It’s been hard to see the funny side, for example, of my beloved youngest sister’s life-and-death struggle with cancer, or my dear wife’s impending spinal surgery.

But my sister’s unquenchable sense of humour has not only helped her come smiling through two major operations, but also keep her surgeon and nurses in stitches during her time in hospital, and even dispel the gloom I would otherwise feel at the one-to-five-year prognosis she’s recently been given.

And my wife’s incredible capacity for generous, not to say gila, good cheer and ceaseless care for others despite her killing work and study schedules help me feel far more light-hearted than I otherwise would about her forthcoming surgical ordeal.

I am more uncharacteristically light-hearted, too, about my own increasingly urgent intimations of mortality.

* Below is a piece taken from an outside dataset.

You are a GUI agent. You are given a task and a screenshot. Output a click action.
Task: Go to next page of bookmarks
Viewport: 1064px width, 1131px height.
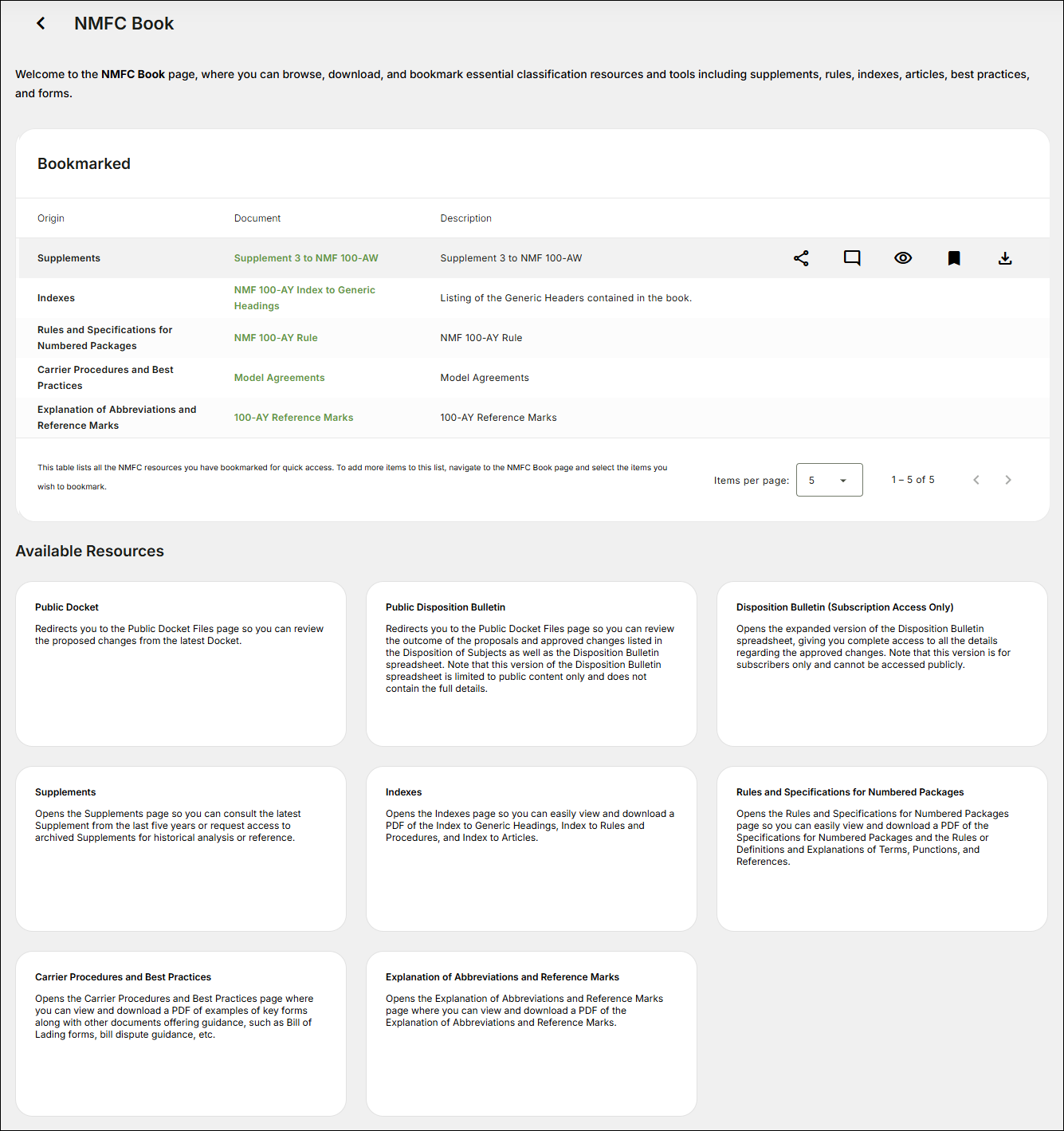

So much so that, when a thoracic surgeon recently told me that chest scans revealed a lesion that looked alarmingly likely lung cancer, I found myself feeling not so much devastated by the news, as wryly amused.

After all, I couldn’t help thinking, after smoking cigarettes for 55 years despite knowing full well the dangers of doing so, I could hardly deny that the joke was on me.

More tests, however, showed that I was still in the clear, lung cancerwise, and thus could revert to my customary state of growing anxiety that at my age I’m certain of dying of something or other, if not cancer, and increasingly sooner rather than later....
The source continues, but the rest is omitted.